March 25th, 2002

rosas

oscars

Para poupar esforços, copio para aqui o pedaço de um e-mail que mandei à M., com os primeiros comentários aos oscars. A M. é a minha verdadeira alma gémea cinéfila, não no sentido de partilharmos os mesmos gostos (antes pelo contrário, temos algumas preferências, e até maneiras de olhar para o cinema e para os filmes, diferentes, opostas e mesmo conflituosas!; há assuntos em que já nem tocamos, porque dão logo direito a acalorado debate), mas porque partilhamos uma paixão e o gosto de discutir e analisar o objecto dessa paixão (e, também, a própria natureza da paixão).

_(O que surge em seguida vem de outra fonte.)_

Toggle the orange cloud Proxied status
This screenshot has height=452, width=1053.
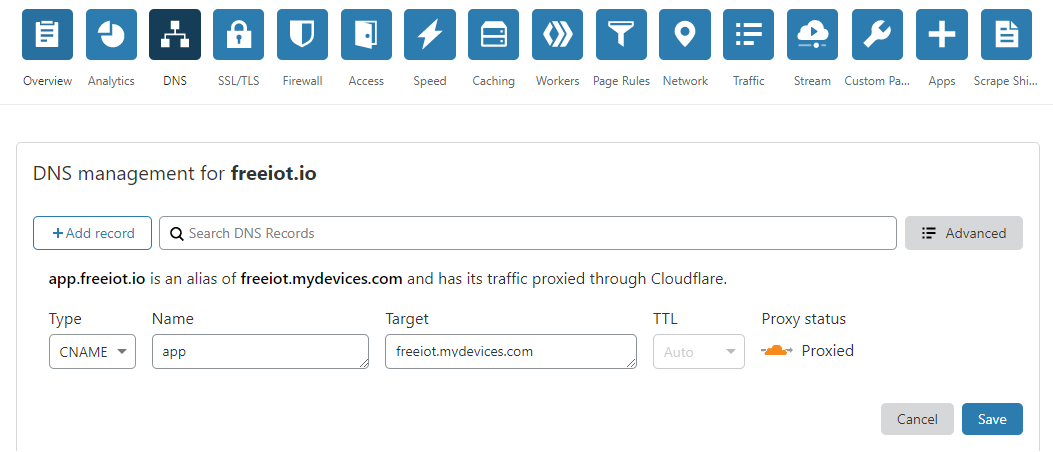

Bom, fundamentalmente, gostamos muito os dois de ir ao cinema (se bem que eu, por agora, é mais por fases, e decididamente, gosto mais de ver filmes, ou certos filmes, do que "ir ao cinema"), gostamos de ir ao cinema juntos (temos uma forma semelhante de nos comportarmos numa sala de cinema), e gostamos de discutir os filmes (nomeadamente, um com o outro, já que não raras vezes reagimos de forma diferente aos filmes). É, curiosamente, acho eu, esta ligação forte ao cinema, e pelo cinema, que faz com que a nossa amizade, que nasceu de um contacto mais intenso quando eu estive 3 meses nos EUA e nos conhecemos, perdure há 4 ou 5 anos, com dois contactos anuais quando ela cá vem, e contactos por mail que seguem o ritmo das nossas respectivas idas ao cinema. Já houve ocasiões (aliás, no Natal é quase sempre) em que ela veio cá nas férias e o nosso único encontro foi passar um Sábado ou um Domingo enfiados no Arrábida a ver filmes (4 foi o nosso record)!
Bem, mas quanto aos oscars...

"Só vi a primeira hora e meia da Oscar night, e mesmo assim deitei-me às 3!!! Gostei do discurso do Woody Allen (já te reconciliaste? eu fui ver na passada sexta-feira o Small Time Crooks, e adorei; tem momentos verdadeiramente hilariantes. Dizem que a velhice é como um regresso à infância, e deve ser isso que está a acontecer com ele: estes últimos filmes fazem lembrar os filmes dele pré-Mia... whoops, acho que acabei de tocar numa sensitive key!). Pelo que ouvi hoje de manhã na rádio, o discurso da Halle Berry também foi muito emocionante.
Mas as escolhas da Academia deixam-me sempre muito desgostoso. Primeiro, não deram o oscar de melhor filme estrangeiro ao Destino Fabuloso de Amelie Poulain (nem esse, nem nenhum dos outros para que estava nomeada esta fita fantástica. Já conseguiste ver?).
Depois, são tão convencionais, tão middle of the road, que até faz urticária. Terem dado o oscar do melhor filme ao Beautiful Mind, ok!, tudo bem, era previsivel: a Academia nunca esquece que o ponto óptimo do cinema é aquele onde se encontram a curva do cinema enquanto espectáculo de entretenimento popular e a do negócio (gostaste deste toquezinho?). Mas dar o oscar de melhor realizador ao Ron Howard... puuuhlease! Ele é um artesão (louvável, dedicado, obreiro, é certo, mas é um artesão, e não um artista). A falta de sentido é particularmente gritante porque outro dos candidatos era o Lynch, que fez um filme fascinante, um objecto único e incomparável, verdadeiramente "directed by" e não apenas "assembled by"... Ok, já não digo darem o oscar ao Lynch, podia ser muito avançado, muito extravagente, mas ao menos ao Lord of the Rings, que, apesar de ser uma super-produção é, paradoxalmente, um filme mais pessoal (mais autoral), do que o do Howard.
Escolha notável mesmo foi a dos oscars para melhor actor e actriz (infelizmente, ainda não vi nenhum dos filmes em causa). Acho que é um momento histórico, dois negros receberem os prémios maiores do cinema. Significa, desde logo, a capacidade de o cinema americano, que é sobretudo uma white industry, conseguir criar papeís de desempenho artistico para actores negros, e não meras caricaturas da diversidade racial (como são a maior parte das black parts). Depois, é uma celebração da diversidade, o que é sempre uma coisa notável, não termos medo do que é diferente. Aliás, a noite foi muito colorida (e ainda bem): a Whoopy, o oscar da carreira para o Sidney Poitier, e os dois oscars para melhor actriz e actor."